Nobel prize winner names laboratory
Published on isbi School News dated Monday 30th of September 2013
Leading scientist Sir Harry Kroto, who won the Nobel Prize in chemistry in 1996, made a rare visit to his birthplace when he addressed students at Wisbech Grammar School and gave his name to a laboratory.Professor Kroto's parents were born in Berlin, but came to Great Britain in the 1930s as refugees from the Nazis because his father was Jewish. As a baby, Harry Kroto lived in Wisbech for the first five months of his life and made a brief return visit to the town about 30 years ago.
In the 1980s he launched a research programme at the University of Sussex, where he now holds an emeritus professorship, to look for carbon chains in the interstellar medium and his group found evidence of longer chain molecules.
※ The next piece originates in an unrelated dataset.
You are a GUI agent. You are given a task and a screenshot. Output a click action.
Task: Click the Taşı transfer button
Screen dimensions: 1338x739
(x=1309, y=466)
Trying to explain them led to the discovery of the C60 molecule, Buckminsterfullerene, which is also known as 'buckyball', and Sir Harry suggested that Richard Smalley and Robert Curl at Rice University in Texas, who went on to share the Nobel Prize with him, should simulate the carbon chemistry that occurs in the atmosphere of a carbon star.
The experiment not only proved that carbon stars could produce the chains, but revealed the existence of the C60 species. Until this point chemists believed that diamond and graphite were the only two forms of carbon and now Kroto had discovered a third structure C60.
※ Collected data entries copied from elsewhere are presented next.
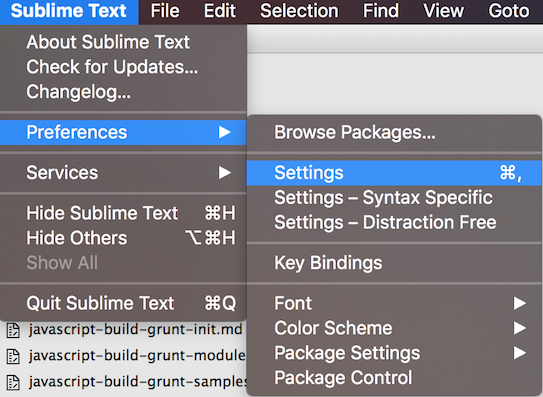Expand the Package Settings submenu arrow
Screen dimensions: 543x397
click(x=519, y=353)
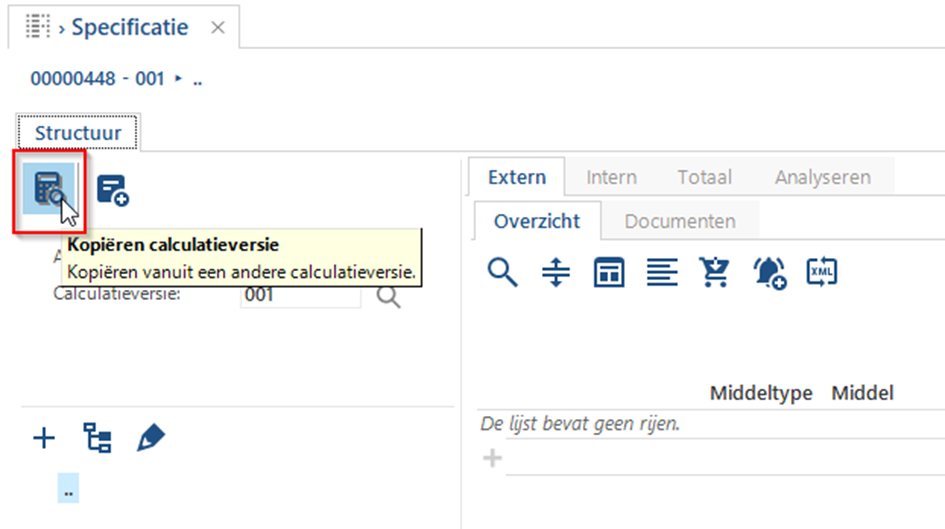Click the shopping cart order icon
Image resolution: width=945 pixels, height=529 pixels.
tap(715, 272)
The Francis Eppes professor of chemistry at the Florida State University, wearing an open-necked shirt and shaking the hands of as many pupils as he could reach in the packed audience, said that the point of school was to prepare the mind to be creative and that the secret of success was refusing to give up.
In a multi-disciplinary address to the whole school, the Nobel prize winner showed an image of him acting with his contemporary, Sir Ian McKellen who wrote an introduction for the Grammar School's 'Amadeus' in 2009 in a production of Shakespeare's 'Henry V' at Bolton School. An art editor of the student magazine at the University of Sheffield, the professor added that it was important to be able to show that you have a wide range of interests when you apply for a job.
He argued that at school students should learn to try to make decisions without taking anything from other people
He said: 'We want everybody to be educated so they don't need to be led by politicians and others who are just idiots. The ethical purpose of education must involve teaching our young people how they can decide what they are being told is true.'
During his visit he gave his name to a refurbished chemistry laboratory at the school and in a separate address to lower sixth form scientists he talked about his discovery of C60, taking questions from the audience, and asked the students to become involved in his project, GEOSET, which helps people to communicate their ideas to a wider audience.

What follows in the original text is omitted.